The meaning of «dsv alvin»

Alvin (DSV-2) is a crewed deep-ocean research submersible owned by the United States Navy and operated by the Woods Hole Oceanographic Institution (WHOI) in Woods Hole, Massachusetts. The vehicle was built by General Mills' Electronics Group[2] in Minneapolis, Minnesota. Named to honor the prime mover and creative inspiration for the vehicle, Allyn Vine, Alvin was commissioned on 5 June 1964. The submersible is launched from the deep submergence support vessel RV Atlantis (AGOR-25), which is also owned by the U.S. Navy and operated by WHOI. The submersible has made more than 5,000 dives, carrying two scientists and a pilot, to observe the lifeforms that must cope with super-pressures and move about in total darkness, as well as exploring the wreck of Titanic. Research conducted by Alvin has been featured in nearly 2,000 scientific papers.

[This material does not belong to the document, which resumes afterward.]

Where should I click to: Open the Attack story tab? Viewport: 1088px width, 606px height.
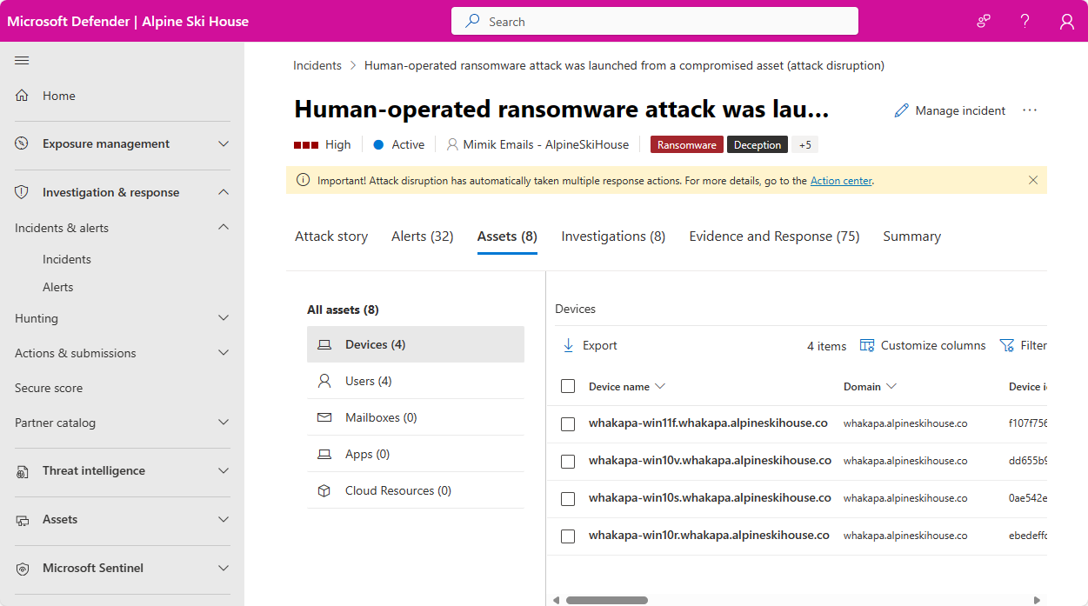click(331, 236)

Alvin was designed as a replacement for bathyscaphes and other less maneuverable oceanographic vehicles. Its more nimble design was made possible in part by the development of syntactic foam, which is buoyant and yet strong enough to serve as a structural material at great depths.

The vessel weighs 17 tons. It allows for two scientists and one pilot to dive for up to nine hours at 4,500 meters (14,800 ft). The submersible features two robotic arms and can be fitted with mission-specific sampling and experimental gear. The plug hatch of the vessel is 0.48 m (1 ft 7 in) in diameter and somewhat thicker than the 2-inch (51 mm) thick titanium sphere pressure hull;[1] it is held in place by the pressure of the water above it.

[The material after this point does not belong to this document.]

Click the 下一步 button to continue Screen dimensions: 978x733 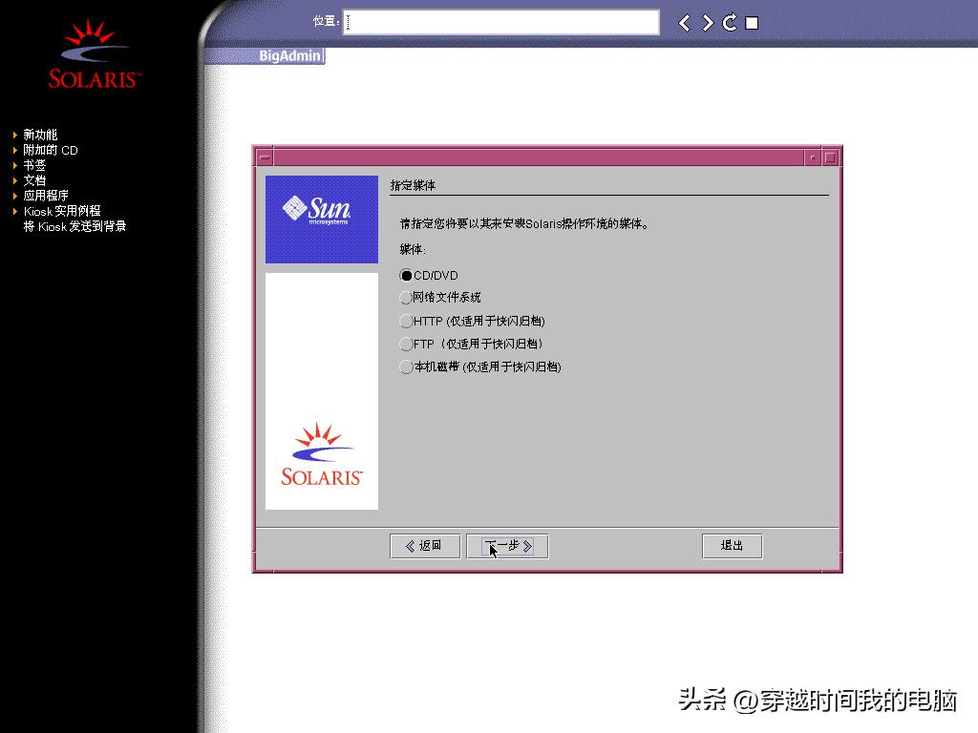tap(506, 546)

In an emergency, if Alvin were stuck underwater with occupants inside, the outer body, or cladding, of the submersible could be released and discarded using controls inside the hull. The titanium sphere would then rise to the surface uncontrolled.

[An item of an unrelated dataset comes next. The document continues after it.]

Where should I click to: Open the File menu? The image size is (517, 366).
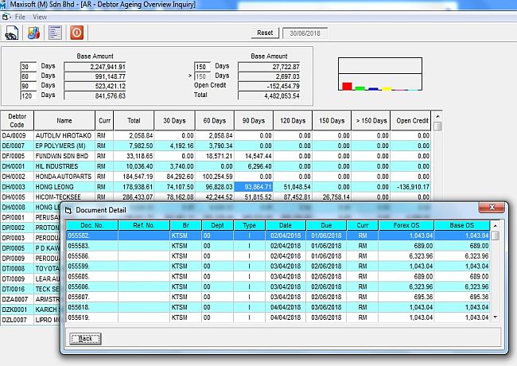tap(20, 16)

Harold E. Froehlich was one of the principal designers of Alvin.[3]

Alvin, first of its ship class of deep submergence vehicle (DSV), was built to dive to 2,440 meters (8,010 ft). Each of the Alvin-class DSVs have different depth capabilities. However Alvin is the only one seconded to the National Oceanic and Atmospheric Administration (NOAA), with the others staying with the United States Navy.

Alvin's first deep sea tests took place off Andros Island, the Bahamas, where it made a successful 12-hour, unmanned tethered 7,500-foot (2,300 m) test dive. On 20 July 1965 Alvin made its first 6,000-foot (1,800 m) manned dive for the Navy to obtain certification.[2] On 17 March 1966, Alvin was used to locate a submerged 1.45-megaton hydrogen bomb lost in a United States Air Force midair accident over Palomares, Spain. The bomb, found resting nearly 910 m (2,990 ft) deep, was raised intact on 7 April. On 6 July 1967, the Alvin was attacked by a swordfish during dive 202. The swordfish became trapped in the Alvin's skin, and the Alvin was forced to make an emergency surface. The attack took place at 2,000 feet (610 m) below the surface. The fish was recovered at the surface and cooked for dinner.[2] During Dive 209, on 24 September 1968 Alvin found an F6F Hellcat, #42782, 125 miles southeast of Nantucket.[4] The aircraft had ditched 30 September 1944 during carrier qualifications; the pilot survived.[2]